Keeping in mind the North Korean threats and Chinese military advancement, the Japan’s Defence Ministry is requesting a nearly 12% budget increase that includes two warships with advanced radar and long-range cruise missiles.

The record 7.7 trillion-yen (USD 52.5 billion) request for the 2024 fiscal year marks the second year of a rapid five-year military buildup under a new security strategy Prime Minister Fumio Kishida’s government adopted in December.

It focuses on reinforcing strike capability in a break from Japan’s postwar principle of having a military only for self-defence.
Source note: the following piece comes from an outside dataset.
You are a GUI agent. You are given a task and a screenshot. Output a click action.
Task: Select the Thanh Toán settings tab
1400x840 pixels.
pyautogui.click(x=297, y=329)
Noteworthy, under the five-year plan, Japan plans to spend 43 trillion yen (USD 315 billion) through 2027 to nearly double its annual spending to around 10 trillion yen (USD 68 billion), making Japan the world’s third-biggest spender after the United States and China.

As of now, the budget request was approved at the defence ministry meeting, and have now been submitted to the finance ministry for negotiations.
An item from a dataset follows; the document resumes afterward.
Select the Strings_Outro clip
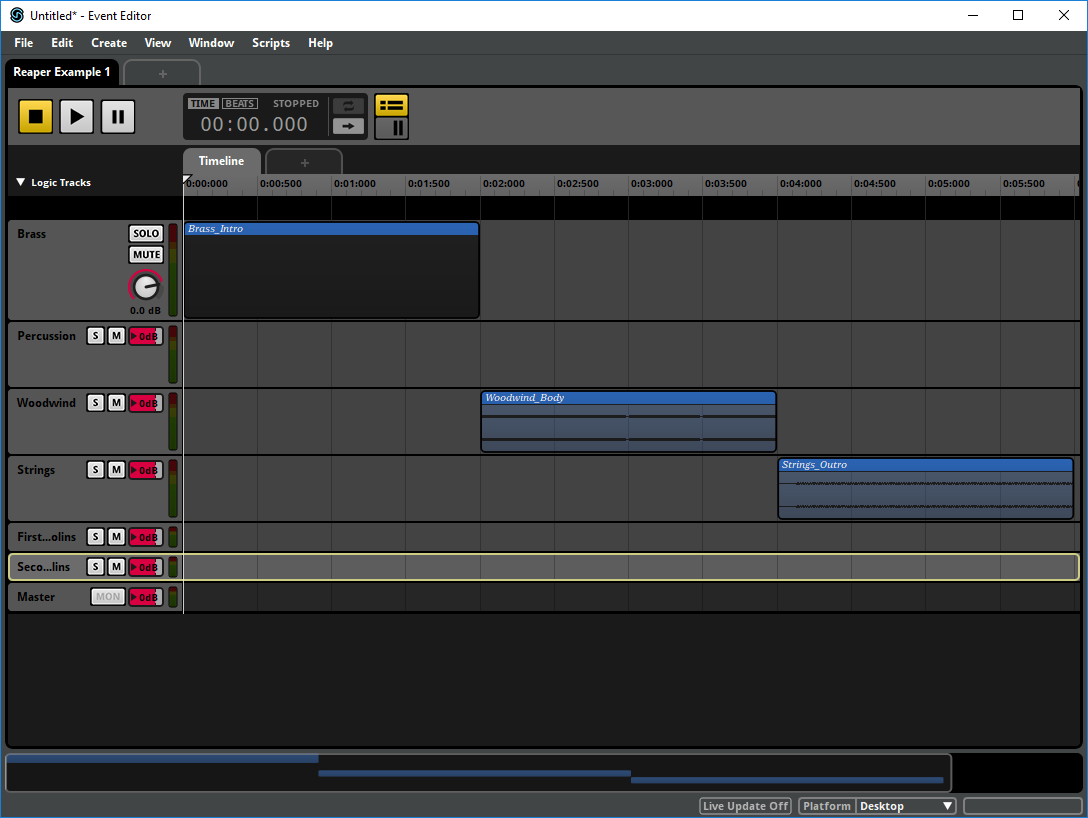 (924, 488)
The request includes a substantial 490 billion yen (USD 3.35 billion) to start building two Aegis-radar equipped warships that would be deployed in 2027 and 2028, as well as for training, testing and other costs related to the ships.

The warships, each carrying 240 crew members, would be designed to fire long-range cruise missiles including U.S.-made Tomahawks and a modified version of domestically made Type-12 surface-to-ship missile, planned for deployment in 2032 to serve as something of a floating missile base.
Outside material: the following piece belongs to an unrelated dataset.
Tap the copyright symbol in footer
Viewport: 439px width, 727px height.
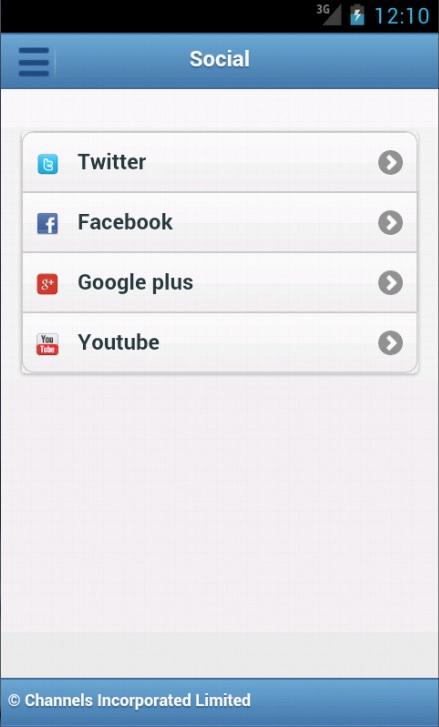coord(14,700)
Notably, the warships would have SPY-7 radar that could locate harder-to-detect missile launches including those on a high-arch trajectory.

Also, in the 2024 budget request, the Defence Ministry is seeking 755 billion yen (USD 5.17 billion) to develop and acquire “standoff” capability to strike distant targets, especially for the defence of Japan’s southwestern islands.

Further, the defence ministry also requested about 80 billion yen (USD 547 million) for the development and production of hypersonic guided missiles.

Besides, for overall missile defence, the ministry requests 1.27 trillion yen (USD 8.69 billion) for spending that includes the Aegis-equipped warships.

The ministry also seeks 75 billion yen (USD 547 million) for joint development of glide-phase interceptors with the United States to be deployed around 2030 to counter hypersonic missiles being developed by China, North Korea and Russia.

Also, worth mentioning that Japan is spending 321 trillion yen (USD 2.2 billion) billion this year to buy 400 Tomahawks for deployment in 2026-2027 and is retrofitting existing destroyers to carry them.

Japan’s government is preparing to ease its arms transfer policy, which currently bans export of lethal weapons, to allow some of them. Due to the need for developing and producing defence equipment at home, the ministry seeks to strengthen Japan’s feeble defence industry and is adding 540 new staff for equipment development.

The government also hopes the ongoing joint development of the Mitsubishi Heavy Industry next-generation fighter jet with the U.K. and Italy, for which the ministry requests 72 billion yen (USD 490 million), would help Japanese defence industry’s growth.

To step up Japan’s rapid deployment and transportation capability in the southwestern region, the ministry plans to establish a new sea transport unit combining ground, maritime and air forces and to be based in Kure, in Yamaguchi prefecture, in 2025 and purchase three transport ships and a fleet of 17 Boeing Chinooks.